Advaita - the bottomline

There is no such thing as the union of JIvAtmA and ParamAtmA. A union occurs only when there is more than one. Only when there are two any question of relationship between the two arises.

In truth the JIvAtmA and ParamAtmA are not two distinct entities. Atma is one and one only. It is itself by itself; other than itself there is nothing. The Self being the Self as such is what it is. That is called by the name ‘nirguna-brahman’.

However, with that Brahman as the support and at the same time hiding that very support, there appears a ‘mayic’ show, as if it is a magic show, in the form of this universe.

The movie appears on the support of the white screen. There is no show without the screen. Still that very show hides the screen itself which is its support. The screen has in no way been affected; it is still the screen and it remains as the screen.

In the case of Brahman there is an additional mystery.
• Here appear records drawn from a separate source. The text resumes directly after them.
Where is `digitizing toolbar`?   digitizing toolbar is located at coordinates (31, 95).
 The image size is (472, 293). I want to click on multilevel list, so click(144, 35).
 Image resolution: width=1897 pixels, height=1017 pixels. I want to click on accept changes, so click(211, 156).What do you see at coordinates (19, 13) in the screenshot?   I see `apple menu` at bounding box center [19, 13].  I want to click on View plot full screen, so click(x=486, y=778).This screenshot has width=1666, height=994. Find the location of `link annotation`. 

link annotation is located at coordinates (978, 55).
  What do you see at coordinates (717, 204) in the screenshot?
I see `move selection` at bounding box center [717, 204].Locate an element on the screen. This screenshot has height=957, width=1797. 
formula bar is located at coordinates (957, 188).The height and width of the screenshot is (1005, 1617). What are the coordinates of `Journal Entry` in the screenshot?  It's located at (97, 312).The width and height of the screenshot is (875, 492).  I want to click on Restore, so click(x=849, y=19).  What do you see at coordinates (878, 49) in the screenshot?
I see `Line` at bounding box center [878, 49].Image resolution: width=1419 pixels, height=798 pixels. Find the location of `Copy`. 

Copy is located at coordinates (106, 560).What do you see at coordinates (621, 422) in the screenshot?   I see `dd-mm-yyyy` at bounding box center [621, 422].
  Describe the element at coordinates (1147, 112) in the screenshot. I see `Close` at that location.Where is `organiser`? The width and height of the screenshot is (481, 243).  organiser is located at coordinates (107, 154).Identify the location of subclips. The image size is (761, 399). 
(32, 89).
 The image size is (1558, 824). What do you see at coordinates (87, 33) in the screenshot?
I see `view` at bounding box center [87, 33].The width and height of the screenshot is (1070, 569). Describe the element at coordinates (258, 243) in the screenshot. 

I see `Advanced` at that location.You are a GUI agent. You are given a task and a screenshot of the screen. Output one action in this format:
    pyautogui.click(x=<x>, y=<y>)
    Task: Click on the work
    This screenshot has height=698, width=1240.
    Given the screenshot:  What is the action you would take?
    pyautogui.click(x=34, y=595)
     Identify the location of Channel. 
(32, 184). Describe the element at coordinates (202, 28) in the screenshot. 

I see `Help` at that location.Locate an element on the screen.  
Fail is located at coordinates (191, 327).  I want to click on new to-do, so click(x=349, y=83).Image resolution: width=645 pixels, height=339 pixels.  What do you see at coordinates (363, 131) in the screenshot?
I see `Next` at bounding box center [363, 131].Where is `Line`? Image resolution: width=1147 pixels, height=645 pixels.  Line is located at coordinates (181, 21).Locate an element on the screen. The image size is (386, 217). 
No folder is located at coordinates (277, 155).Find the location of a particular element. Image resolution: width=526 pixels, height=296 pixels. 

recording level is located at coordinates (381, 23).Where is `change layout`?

On one side Brahman remains as Brahman; but on the other hand, by its own MAyA shakti, it has become several individual JIvas each with a distinct inner organ (antaH-karanam).

By a proper SAdhanA if we can dispose of this antaH-karana, the JIva itself turns out to be Brahman. In other words there is no ‘union’ of two things called JIvAtmA and ParamAtmA. The one knows himself as the other. The same entity that does not know its own real nature thinks of itself as a JIva, and knows of itself as Brahman when the real nature is known.

There are no two entities. It is Brahman that has the name JIva when there is the bondage with the mind and when the bondage is thrown off, it remains by itself as itself; thus no one gets united with some one. There is no question of relationship here. Where is the question of ‘relation’ of ourselves with ourselves? It is the release from this bondage that is called moksha; so there is no place for calling it a different ‘world’ or ‘place’ of moksha. This is the bottomline of advaita.

One may wonder: ‘Dispose off the mind – we are ourselves Brahman. That is moksha’. This statement of advaita seems to make it all easy for us. All along, the other schools are saying that there is something higher than us, above our world, that is called a world of moksha; there is a ParamAtmA above us, we are only JIvAtmA, far below Him and we have to strive to reach His world. But advaita says there is no high, no low; we are ourselves that ParamAtmA and in order to reach this moksha we don’t have to ‘go’ anywhere; right here we can have that.